The Boston Marathon bomber Dzhokhar Tsarnaev has been found guilty and the jury is now considering his fate, whether he will be condemned to death.
Tsarnaev trail has been a show trial very much in line with similar political spectacles dating back in the U.S. more then a century. As a spectacle, these trials use the courtroom to mark an enemy in order to further a political agenda and reinforce an ideological message.
Four earlier show trials vividly illuminate this process. Chicago’s 1886 Haymarket trial targeted radical trade unionists; the 1921 Sacco and Vanzetti in Dedham, MA, targeted anarchists; New York’s trial of Julius and Ethel Rosenberg in 1951 targeted communists; and the Chicago Eight trial of 1969 went after Vietnam protesters. The current Boston Marathon bomber trial targets an apparent terrorist. The shifting defendants in these trials reveal the changing terrain of U.S. social struggle.
Show trials have a long and suspect history. The legendary trial of Galileo Galilei in the 1630s over his support of Copernicus’ theory that the earth revolves around the sun was a last-ditch effort by the Catholic Church to preserve a false concept of the universe. In 1620, the Puritans landed in New England and during the period of 1647–1693 over 200 people were accused of witchcraft, tried and about 30 were executed. Following the notorious Salem trials of 1692–1693, convictions and executions for witchcraft essentially ended.

— DATA SECTION —
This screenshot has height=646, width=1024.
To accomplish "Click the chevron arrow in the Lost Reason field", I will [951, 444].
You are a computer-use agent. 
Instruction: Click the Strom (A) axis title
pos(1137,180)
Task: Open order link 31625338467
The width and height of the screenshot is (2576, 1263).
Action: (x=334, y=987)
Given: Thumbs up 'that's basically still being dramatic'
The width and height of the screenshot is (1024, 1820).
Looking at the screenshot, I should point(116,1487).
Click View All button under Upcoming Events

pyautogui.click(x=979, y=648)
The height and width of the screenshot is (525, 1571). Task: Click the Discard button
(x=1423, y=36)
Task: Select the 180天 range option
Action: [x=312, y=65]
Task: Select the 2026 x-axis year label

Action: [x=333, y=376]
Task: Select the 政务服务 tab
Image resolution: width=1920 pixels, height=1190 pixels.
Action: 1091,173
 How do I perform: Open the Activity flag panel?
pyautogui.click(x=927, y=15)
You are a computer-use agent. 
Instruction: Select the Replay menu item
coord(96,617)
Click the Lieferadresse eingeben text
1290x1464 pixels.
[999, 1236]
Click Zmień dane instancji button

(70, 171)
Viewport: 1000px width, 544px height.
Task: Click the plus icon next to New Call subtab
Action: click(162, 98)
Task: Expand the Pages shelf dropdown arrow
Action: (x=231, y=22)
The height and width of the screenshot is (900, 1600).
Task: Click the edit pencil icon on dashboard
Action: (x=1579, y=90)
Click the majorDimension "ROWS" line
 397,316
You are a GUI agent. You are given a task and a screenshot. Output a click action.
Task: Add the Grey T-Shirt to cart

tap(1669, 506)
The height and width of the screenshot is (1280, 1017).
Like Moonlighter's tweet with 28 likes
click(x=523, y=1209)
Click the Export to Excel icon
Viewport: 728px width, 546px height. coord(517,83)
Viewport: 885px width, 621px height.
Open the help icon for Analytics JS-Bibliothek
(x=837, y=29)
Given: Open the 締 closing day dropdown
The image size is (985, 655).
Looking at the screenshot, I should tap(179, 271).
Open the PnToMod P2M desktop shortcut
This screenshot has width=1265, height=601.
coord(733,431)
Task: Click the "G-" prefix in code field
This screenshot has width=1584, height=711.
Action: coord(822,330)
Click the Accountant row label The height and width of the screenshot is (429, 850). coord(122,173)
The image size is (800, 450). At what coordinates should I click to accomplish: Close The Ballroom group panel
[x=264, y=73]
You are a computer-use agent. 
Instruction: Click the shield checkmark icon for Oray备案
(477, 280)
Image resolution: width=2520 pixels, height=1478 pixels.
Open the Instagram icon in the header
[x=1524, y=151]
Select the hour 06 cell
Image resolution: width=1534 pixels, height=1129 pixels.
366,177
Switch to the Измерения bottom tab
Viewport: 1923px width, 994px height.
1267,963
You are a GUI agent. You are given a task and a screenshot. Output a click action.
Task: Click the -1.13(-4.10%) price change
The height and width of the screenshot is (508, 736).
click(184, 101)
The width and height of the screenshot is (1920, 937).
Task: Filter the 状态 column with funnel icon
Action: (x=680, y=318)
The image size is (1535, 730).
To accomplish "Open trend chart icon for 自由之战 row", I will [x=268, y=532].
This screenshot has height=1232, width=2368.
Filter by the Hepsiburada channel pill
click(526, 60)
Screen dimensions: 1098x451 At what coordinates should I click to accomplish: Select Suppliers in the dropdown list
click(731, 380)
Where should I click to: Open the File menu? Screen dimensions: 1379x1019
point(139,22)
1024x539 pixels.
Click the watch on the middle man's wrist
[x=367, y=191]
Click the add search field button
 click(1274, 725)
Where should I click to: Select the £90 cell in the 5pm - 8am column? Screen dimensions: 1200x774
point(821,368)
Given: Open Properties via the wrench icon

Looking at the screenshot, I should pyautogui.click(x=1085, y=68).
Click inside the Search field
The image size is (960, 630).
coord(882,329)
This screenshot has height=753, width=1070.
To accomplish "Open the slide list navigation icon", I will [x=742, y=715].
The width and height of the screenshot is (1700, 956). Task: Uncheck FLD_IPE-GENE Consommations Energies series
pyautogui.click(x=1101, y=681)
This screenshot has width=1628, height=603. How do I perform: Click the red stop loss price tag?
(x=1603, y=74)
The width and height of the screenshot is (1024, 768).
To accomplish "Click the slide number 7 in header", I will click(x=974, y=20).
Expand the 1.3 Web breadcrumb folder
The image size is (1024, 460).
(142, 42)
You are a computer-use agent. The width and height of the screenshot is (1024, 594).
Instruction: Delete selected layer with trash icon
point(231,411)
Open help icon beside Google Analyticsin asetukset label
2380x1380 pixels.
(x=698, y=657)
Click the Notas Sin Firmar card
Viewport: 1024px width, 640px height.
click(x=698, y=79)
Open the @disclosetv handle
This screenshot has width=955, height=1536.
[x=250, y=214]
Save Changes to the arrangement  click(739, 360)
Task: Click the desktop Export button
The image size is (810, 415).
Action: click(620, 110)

— DIRECTIONS —
Resume the article on American show trials after the items, starting right after its last sentence.

— RESULT OF THIS EXERCISE —
Show trials are not limited to the pre-modern world or to the U.S. In France, the Dreyfus trial took place in 1894. The infamous Moscow Trials of 1936-’38 were orchestrated so that the accused’s guilt or innocence was never in doubt, the outcome predetermined. In December 1952, following a classic show trial, 11 Jewish members of the Czechoslovakian Communist Part, were charged with conspiring in plots against the government, found guilty of treason and hung in Prague. As late as 1989, a Romanian military tribunal held a closed trial of former dictator Nicolae Ceausescu and his wife, Elena, and summarily executed them by firing squad.
Other examples of show trials can be found from throughout the world. Their purpose is to send a powerful message and this is being done at the current Boston trial.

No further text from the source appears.